To overload an operator, simply name your proc with it:
object Vec2 {
x, y: number
}
proc `+`(a, b: Vec2) -> Vec2 {
result = Vec2(x: a.x + b.x, y: a.y + b.y)
}
var a = Vec2(x: 3, y: 2)
var b = Vec2(x: 2, y: 3)
var c = a + b // Vec2(x: 5, y: 5)
As shown above, this feature is most useful with mathematical types, like vectors.
Overloaded unary operators accept one parameter, and binary operators accept
two parameters. not and $ are unary-only operators.
Iterators
Iterators are what hayago uses for executing for loops. An iterator is defined
like so:
iterator emptyIter() -> number {
// body
}
An iterator must have a yield type. An iterator with no yield type is a compile error.
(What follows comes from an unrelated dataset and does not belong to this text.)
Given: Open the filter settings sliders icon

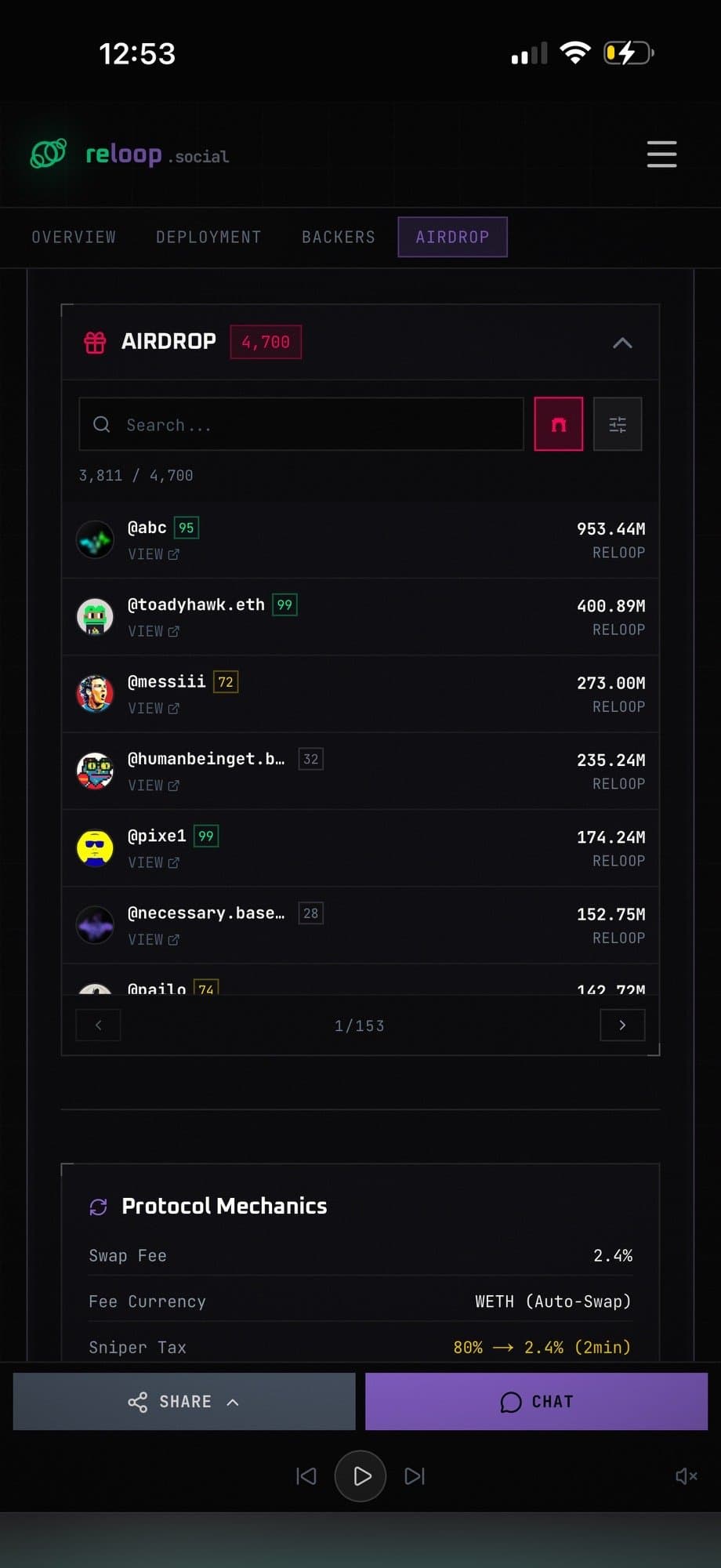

Iterators have a special statement that can be used in them: the yield
statement. This statement makes the iterator “return” a value. Unlike a regular
return, however, yield does not stop the iterator. It simply passes the
execution back to the calling for loop.
iterator count3 -> number {
yield 1
yield 2
yield 3
}
for x in count3() {
echo(x) // outputs 1.0, 2.0, 3.0
}
Iterators are actually nothing more than inlining facilities. You can imagine
each yield statement in the iterator simply getting substituted by the for
loop’s body. Continuing the previous example, the loop used there is actually
roughly equivalent to the following code:
{ // the iterator's variables
let x = 1
// the loop's body
{ echo(x) } }
{ let x = 2
{ echo(x) } }
{ let x = 3
{ echo(x) } }
Iterators have full scope hygiene, so the following example will fail:
// this is the implementation of countup in the standard library
iterator countup(min, max: number) -> number {
var i = min
while i <= max {
yield i
}
}
for x in countup(1, 10) {
echo(i) // error: 'i' is not defined
}
The scopes defined in the iterator are actually completely separate from the scopes in the iterator’s callsite.
Generics
Generics are hayago’s way of generalizing code. They work similarly to C++ templates or Nim generics.
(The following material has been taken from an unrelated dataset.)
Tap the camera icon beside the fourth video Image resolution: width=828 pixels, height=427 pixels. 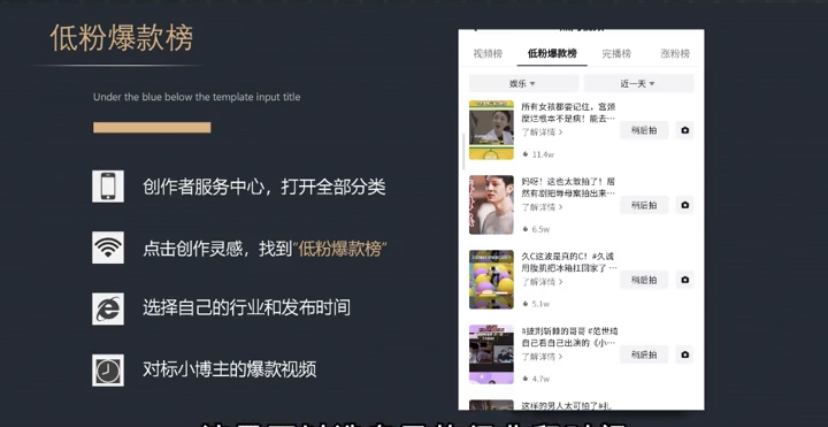(684, 354)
Valid symbols for being generic are types and callables (procedures and iterators). Making a symbol generic involves adding square brackets with generic parameters after the symbol’s name:
object MyGenericObject[T] {}
proc myGenericProc[T] {}
iterator myGenericIterator[T] -> number {}
After definition, generic parameters behave like normal types: they can be used in fields (for objects), or parameters, the return type, and the body (for callables). Example:
object Pair[T] {
a, b: T // creates a new field of an unknown type `T`
}
proc print[T](a: T) {
echo($a)
}
Generic symbols cannot be used by themselves. Instead, they must be instantiated. Continuing the previous example, instantiations occur through the use of square brackets:
let nums = Pair[number](a: 1, b: 2)
print[number](2)
However, this quickly gets verbose, so hayago offers basic generic type inference from call parameters and fields:
let nums = Pair(a: 1, b: 2)
// ^ instantiated as Pair[number], because the provided value for `a: T`
// is a `number`
print(2)
// ^ instantiated as print[number], because the provided value for `a: T`
// is a `number`
Note that type inference does not work for return types. In that case, the type must be provided explicitly:
object Box[T] {
boxed: T
}
proc newEmptyBox[T] -> Box[T] {}
let numbox1 = newEmptyBox[number]() // ok
// let numbox2 = newEmptyBox() // error
// let numbox3: Box[number] = newEmptyBox() // error
This is not allowed to keep the language implementation simple. Advanced type inference like this would require much more context (ie. the call’s surroundings), and thus, increase code generation complexity by a fair bit.